Solo and Small Firm

The Practitioner Spring 2021, Volume 27, Issue 2

REST – No Longer a Bad Word

By Marina Kats Fraigun

Marina Kats Fraigun is a Plaintiff’s employment attorney. She has been practicing for more than 22 years. She was selected as one of the Top 50 Women Lawyers in Southern California in 2019, 2020, and 2021, and the Top 100 Lawyers in Southern California for the same years. She is an aggressive Plaintiff’s side employment attorney who has been referred to as a "pit bull." Marina also teaches in the Paralegal Program at Los Angeles Valley College. In addition to being a passionate advocate and founder of Fraigun Law Group, Marina is happily married and is raising two teenage sons.
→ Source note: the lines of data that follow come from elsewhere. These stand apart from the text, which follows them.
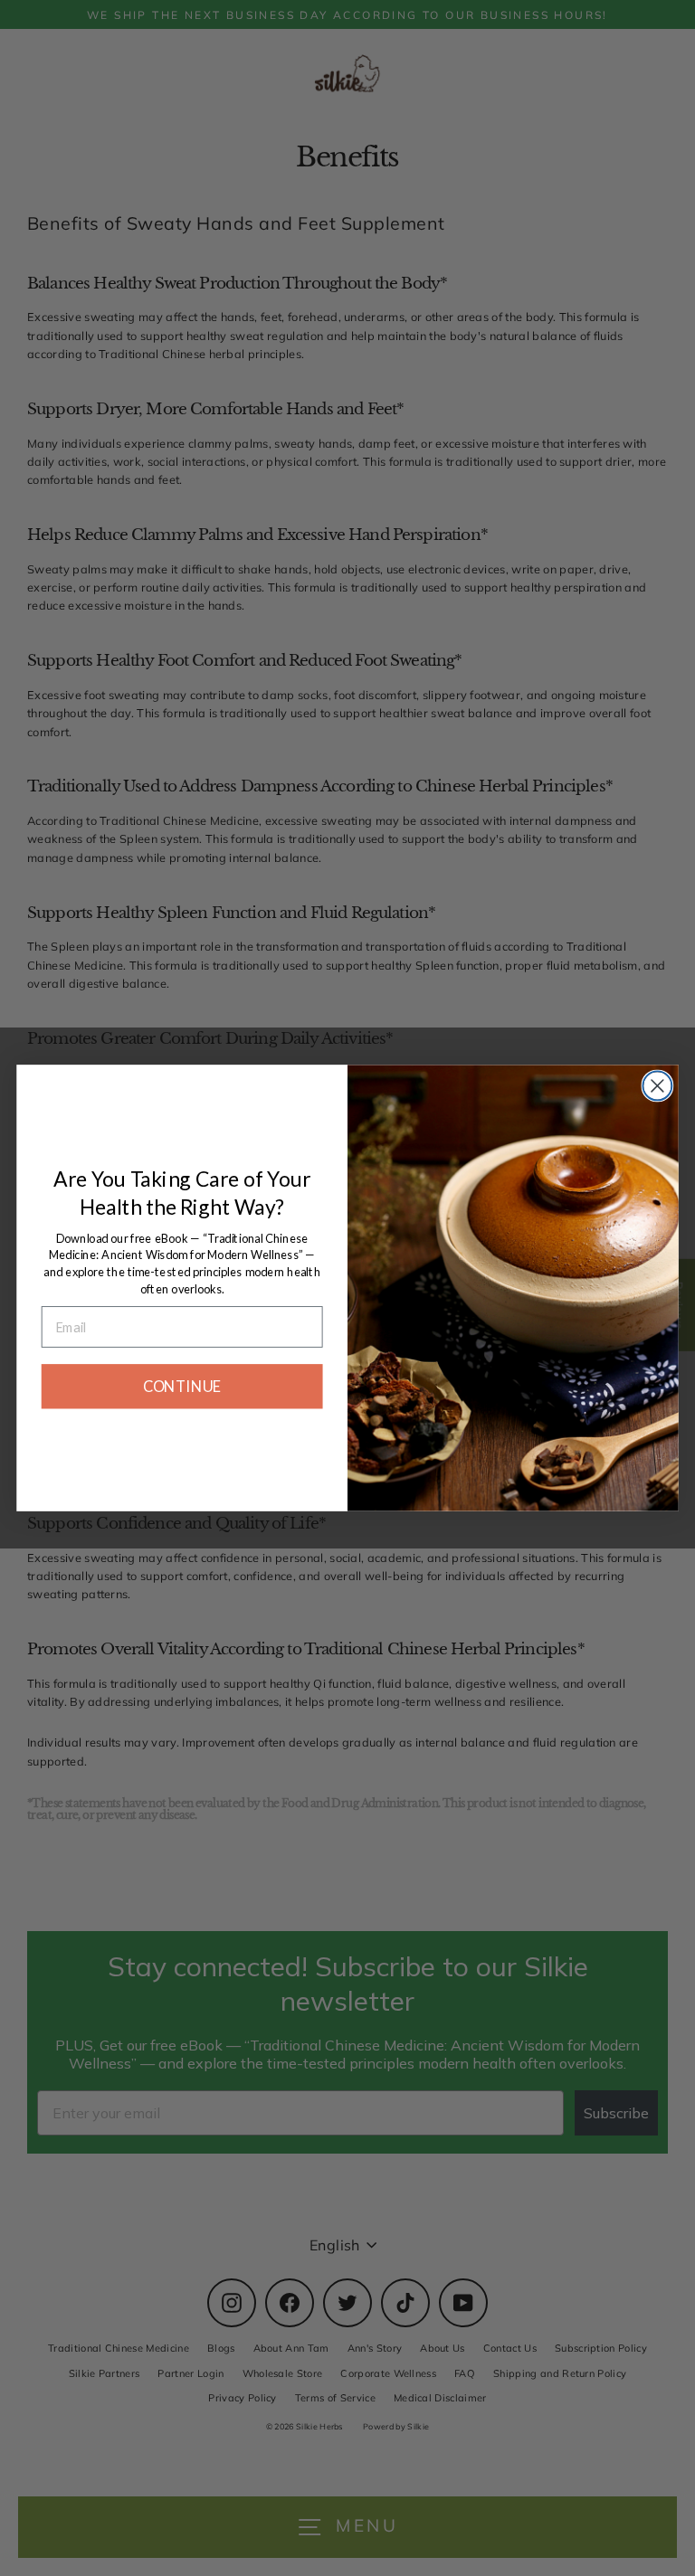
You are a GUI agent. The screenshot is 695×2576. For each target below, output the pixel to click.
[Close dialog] (657, 1085)
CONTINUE (182, 1387)
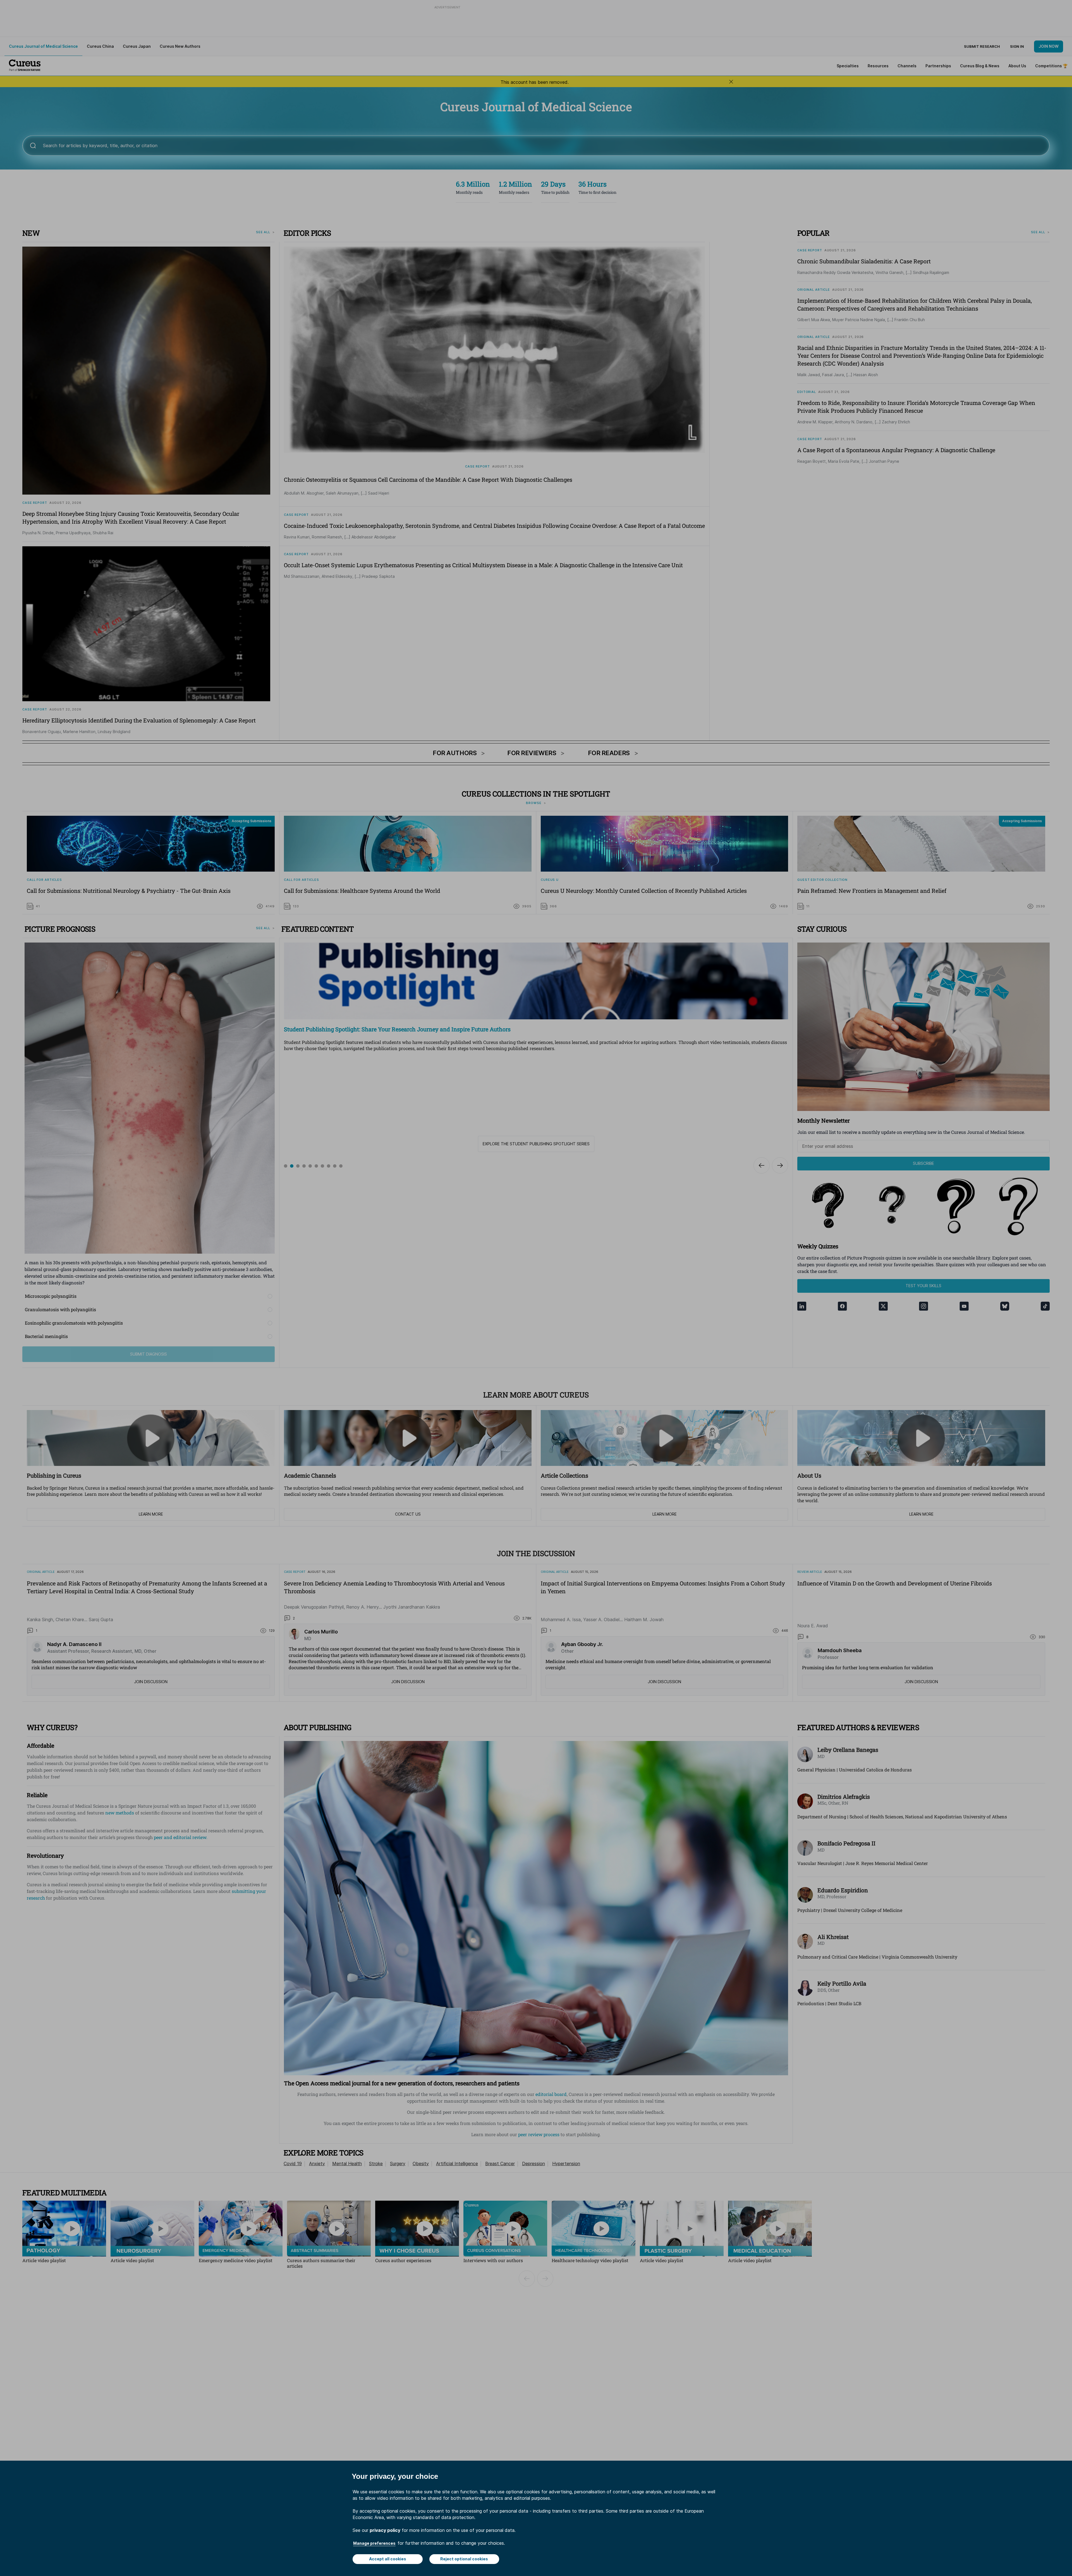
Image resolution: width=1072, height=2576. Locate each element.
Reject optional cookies (464, 2558)
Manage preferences (374, 2543)
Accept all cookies (387, 2558)
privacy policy (385, 2530)
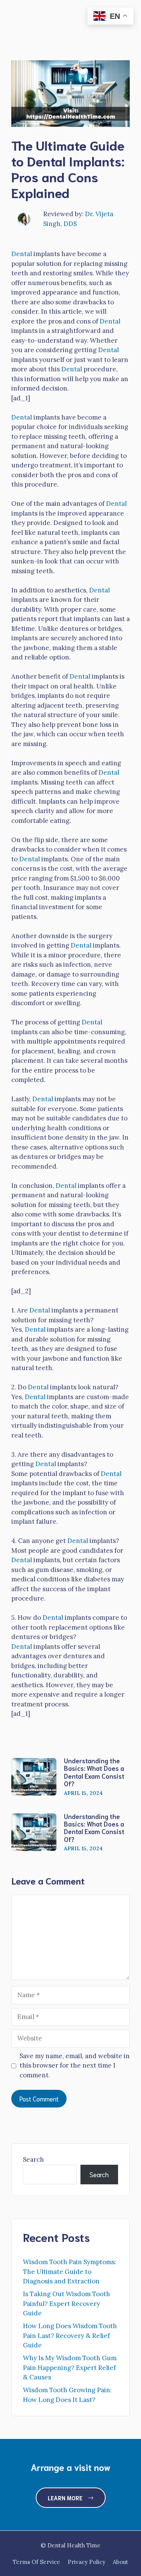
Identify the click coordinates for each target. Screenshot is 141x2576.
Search (33, 2159)
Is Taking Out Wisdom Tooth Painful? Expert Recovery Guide (66, 2303)
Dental (21, 254)
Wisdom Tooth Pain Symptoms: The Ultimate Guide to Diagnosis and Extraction (69, 2271)
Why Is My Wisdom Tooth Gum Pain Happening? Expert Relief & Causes (70, 2367)
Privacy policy (86, 2561)
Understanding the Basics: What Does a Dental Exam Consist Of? (94, 1771)
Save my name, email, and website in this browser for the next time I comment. (75, 2065)
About (120, 2561)
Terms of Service (36, 2561)
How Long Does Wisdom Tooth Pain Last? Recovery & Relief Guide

The lives of attorneys are replete with stress, anxiety, depression, and alcohol and drug use. It is almost a cliché. A 2016 study conducted jointly by the ABA Commission on Lawyers Assistance Programs and Hazelden Betty Ford Foundation1 conducted a study involving approximately 13,000 lawyers, which found that 28% of respondents experienced depression, 19% experienced anxiety, and 23% experienced stress. More recently, ALM’s Mental Health and Substance Abuse Survey, published in 2020, found that 31.2% of the respondents felt that they were depressed, 64% felt they had anxiety, 10.1% felt they had an alcohol problem, and 2.8% reported a drug problem.2

Lawyers love to discuss how busy they are, and how stressed out they feel. The common refusal to rest is almost a badge of honor, and even a widely presumed indicator of success. While bar associations sponsor programs and provide resources about work-life balance, there is always an undercurrent of guilt for attorneys associated with choosing to rest.